JNCASR Discovers Wave-Like Heat Transport in Tl₂AgI₃

In a major scientific breakthrough, researchers at the Jawaharlal Nehru Centre for Advanced Scientific Research (JNCASR), Bengaluru, have uncovered an unusual mechanism of heat transport in solids that challenges conventional understanding. The study demonstrates a rare particle-to-wave crossover in phonon behaviour within a crystalline material exhibiting local disorder. The findings, published in Proceedings of the National Academy of Sciences (PNAS), have significant implications for next-generation thermoelectrics and thermal management technologies.
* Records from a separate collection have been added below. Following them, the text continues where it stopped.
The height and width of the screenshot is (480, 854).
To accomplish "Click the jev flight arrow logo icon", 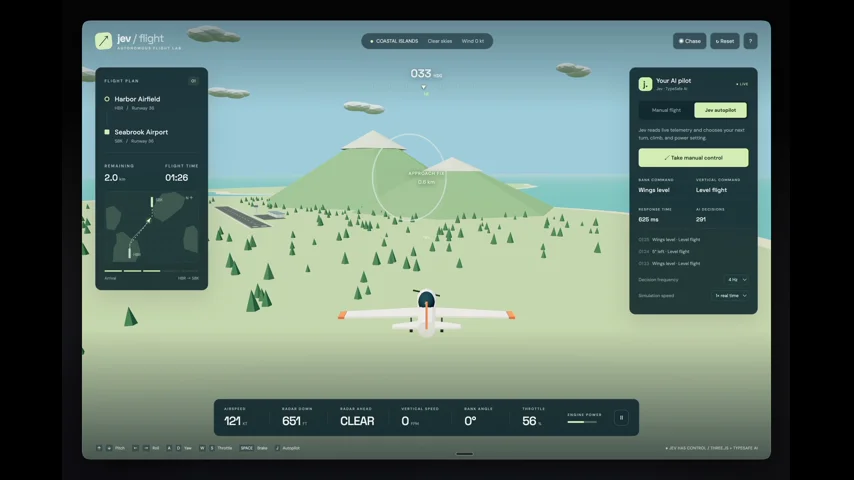I will (x=103, y=41).
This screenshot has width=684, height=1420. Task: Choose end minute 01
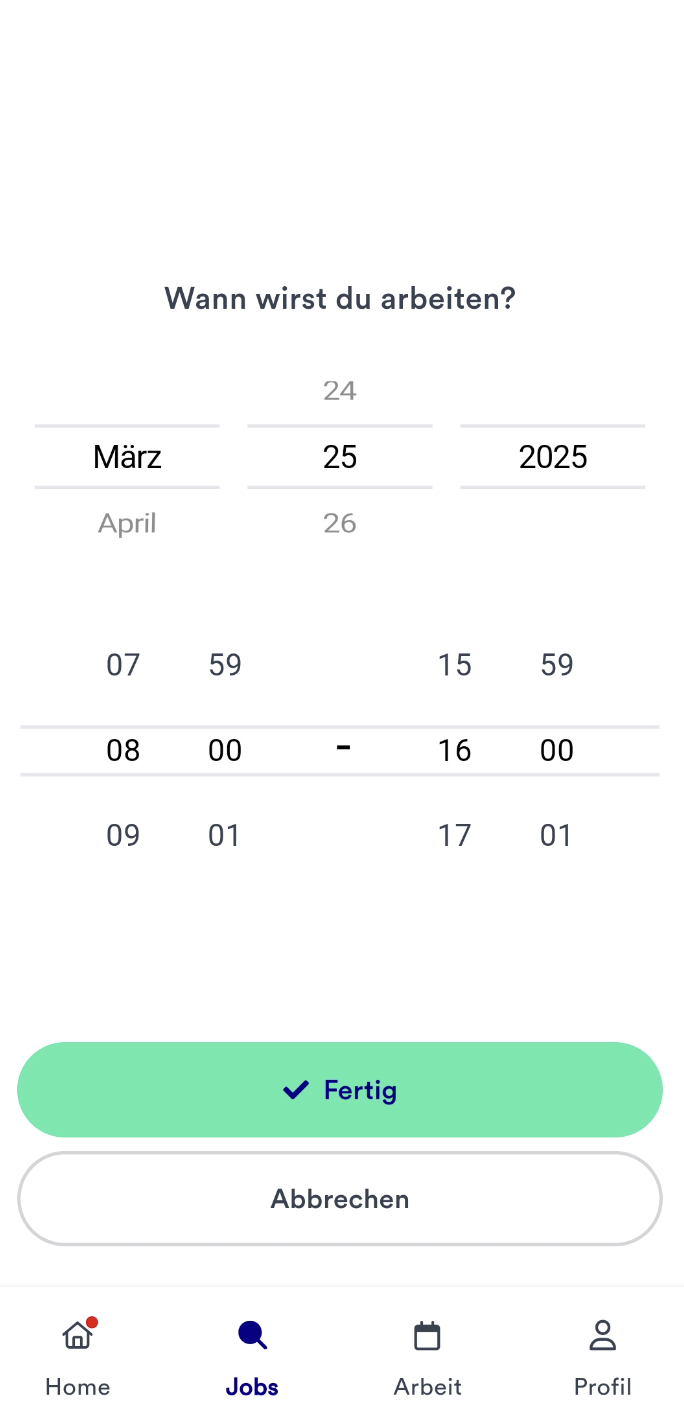coord(556,834)
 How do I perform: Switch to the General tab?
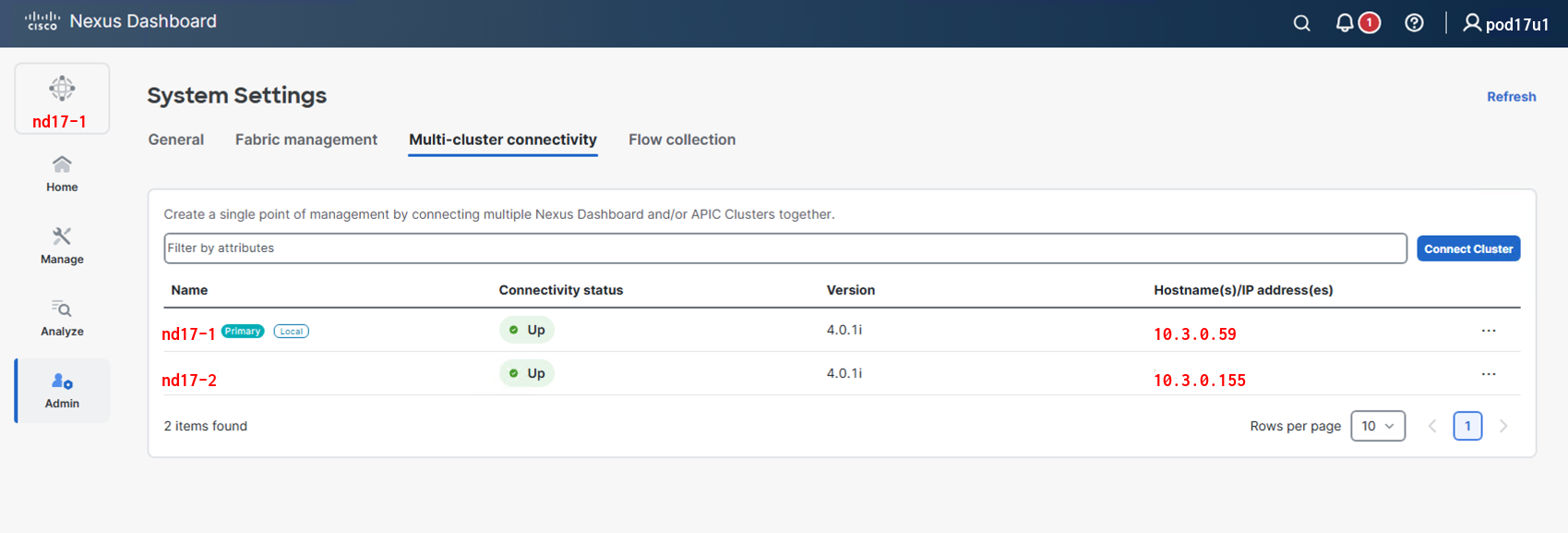click(x=175, y=139)

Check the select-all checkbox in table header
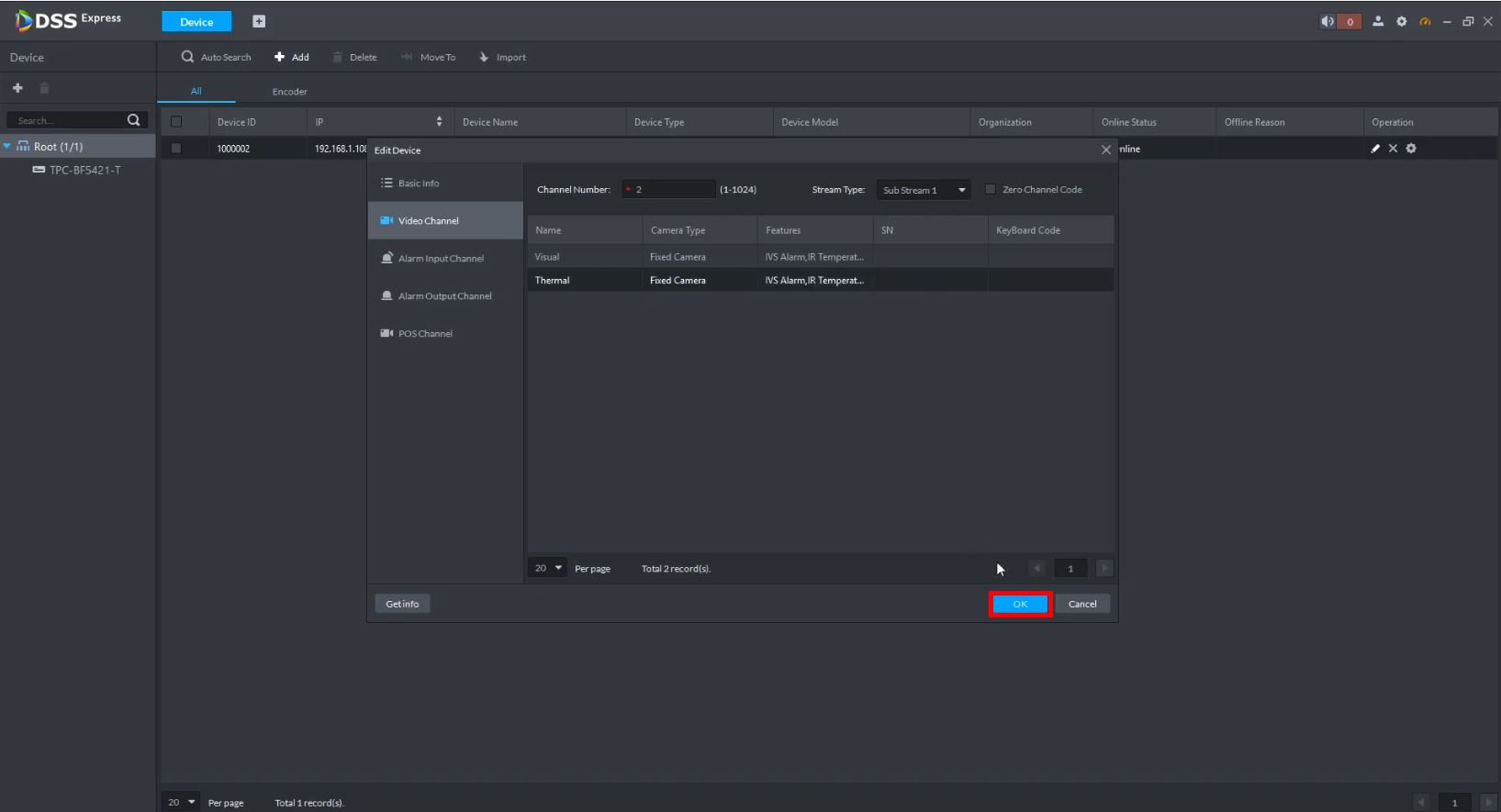[176, 122]
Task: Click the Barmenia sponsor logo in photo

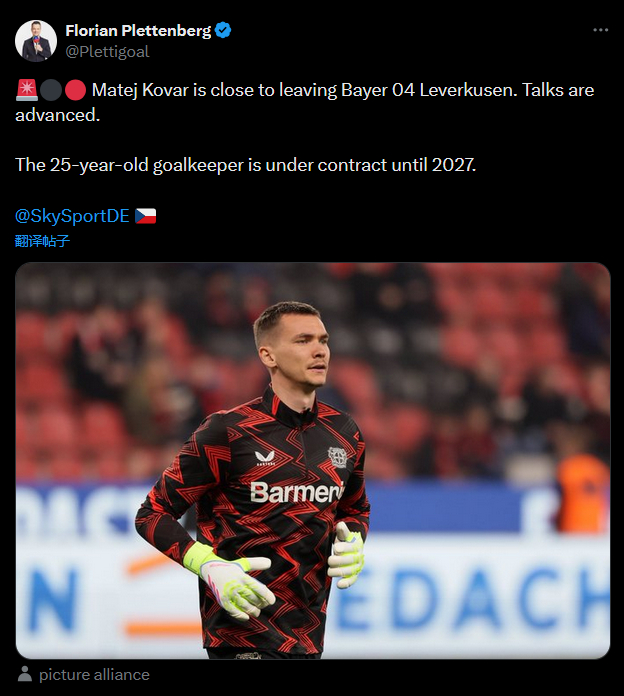Action: coord(296,492)
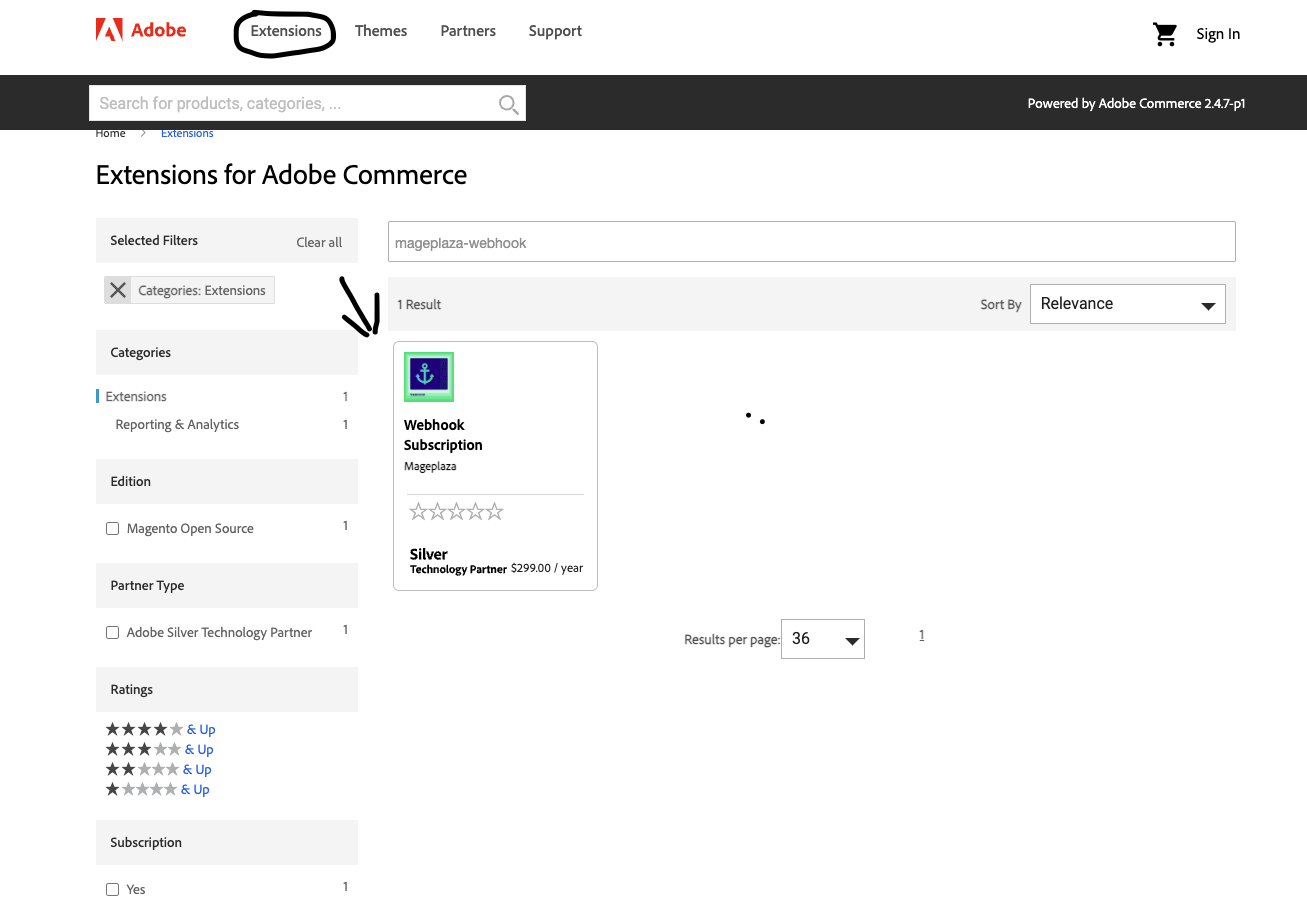
Task: Click the empty star rating on product card
Action: pyautogui.click(x=456, y=512)
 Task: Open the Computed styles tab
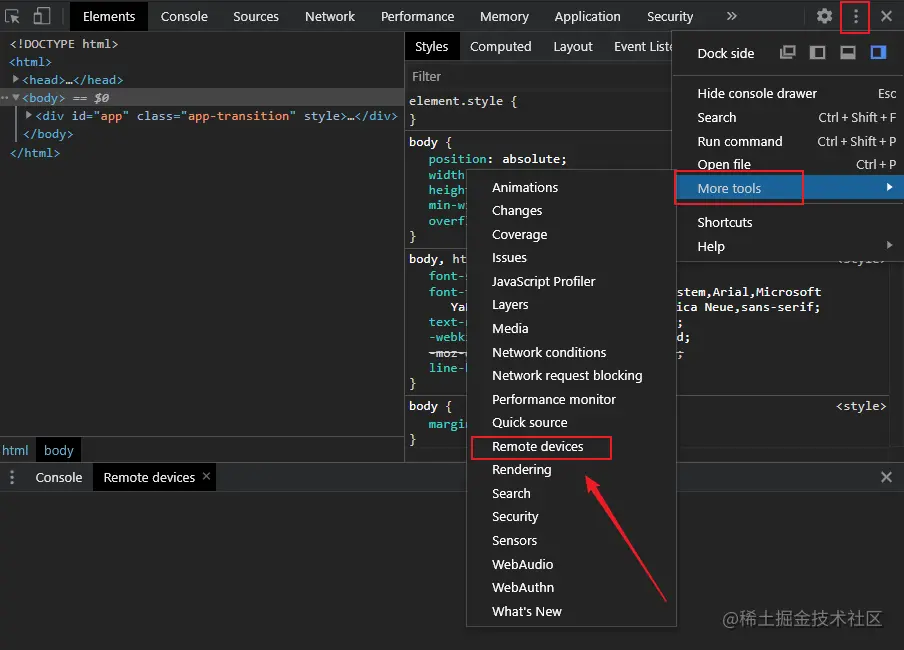click(500, 46)
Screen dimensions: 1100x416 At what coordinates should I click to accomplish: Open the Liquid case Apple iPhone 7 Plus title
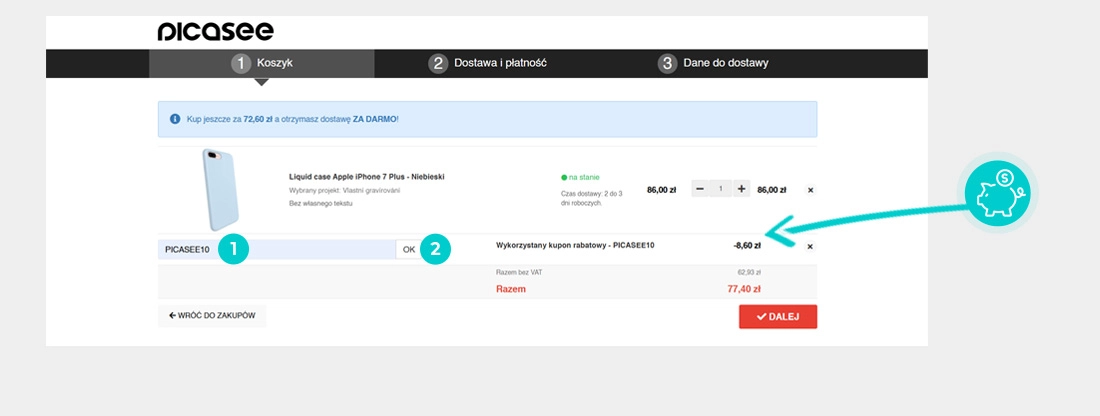tap(366, 176)
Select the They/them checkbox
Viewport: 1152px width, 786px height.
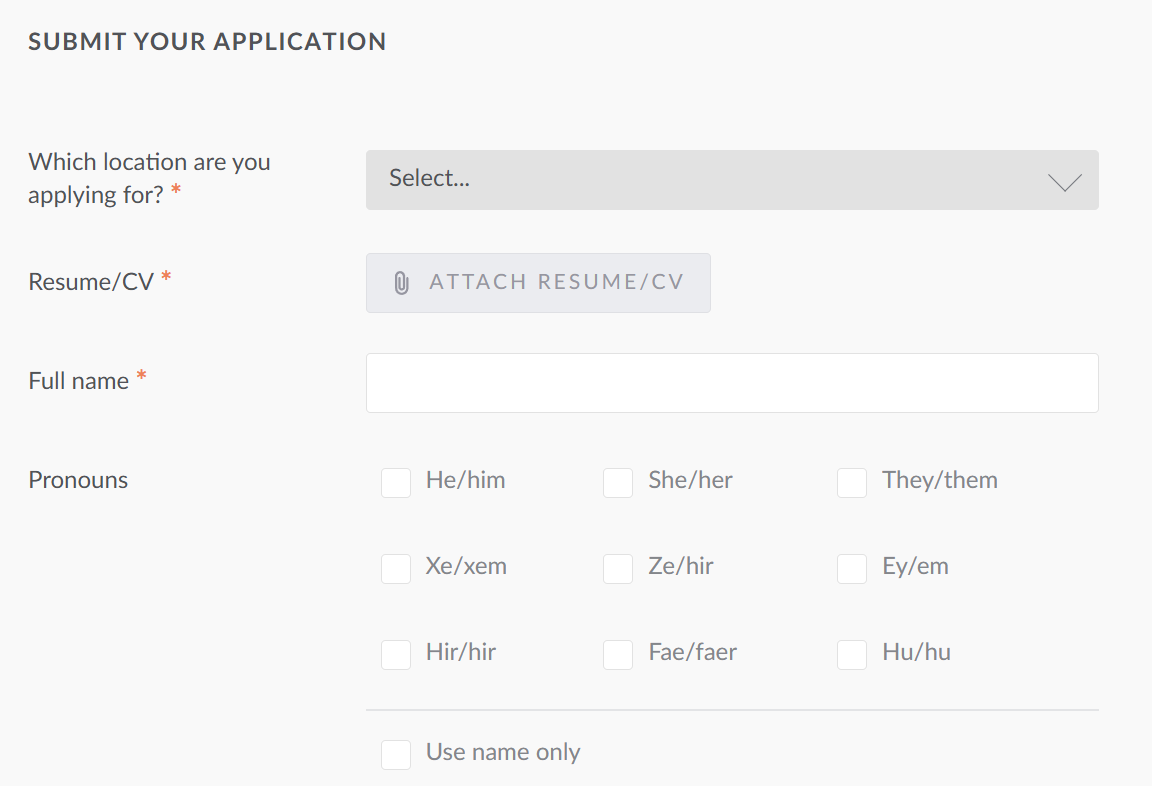852,483
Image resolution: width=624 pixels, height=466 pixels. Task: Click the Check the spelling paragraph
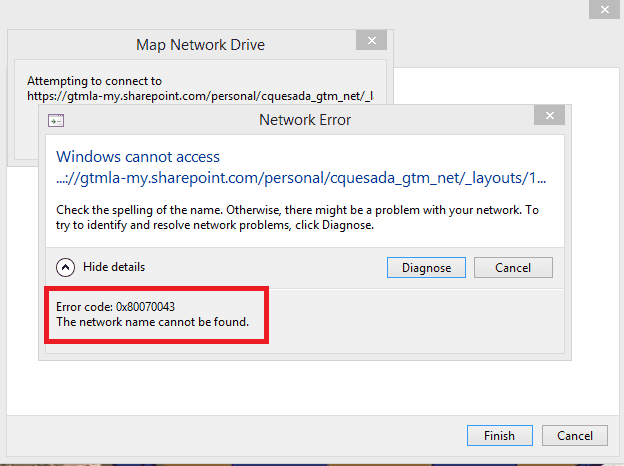point(297,217)
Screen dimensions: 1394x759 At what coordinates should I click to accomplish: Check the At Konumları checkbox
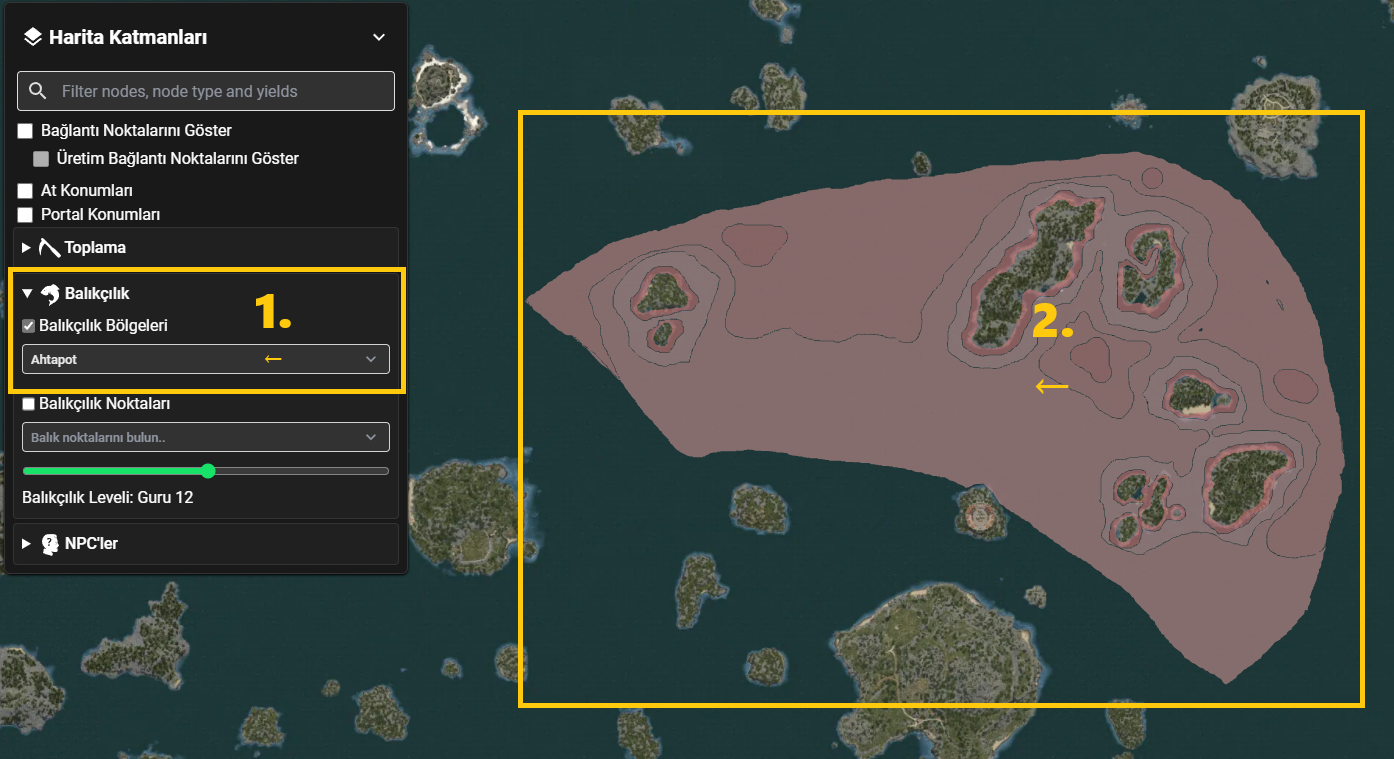coord(26,191)
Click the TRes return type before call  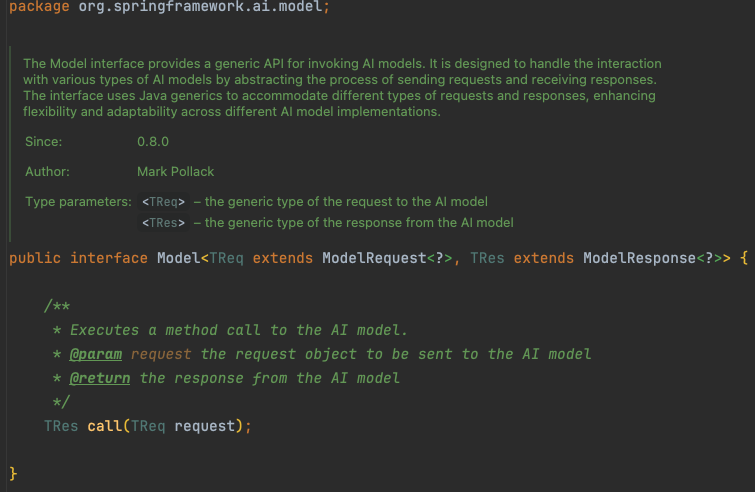coord(61,426)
Heat in solids is typically transported by phonons behaving as particle-like entities that scatter across crystal lattices. This classical “phonon gas” model has shaped materials science for decades. However, the new research reveals a distinct regime where heat propagates through wave-like coherence.

Breakdown of the Phonon Gas Model

The team studied Tl₂AgI₃, a zero-dimensional inorganic metal halide with discrete cluster-like building blocks rather than an extended three-dimensional network. The material exhibits an exceptionally low lattice thermal conductivity of about 0.18 W/m·K.

Instead of decreasing steadily with rising temperature, as predicted by the phonon gas model, thermal conductivity becomes nearly temperature-independent above 125 K. Around 175 K, wave-like phonon transport overtakes particle-based scattering, signalling a breakdown of conventional theory.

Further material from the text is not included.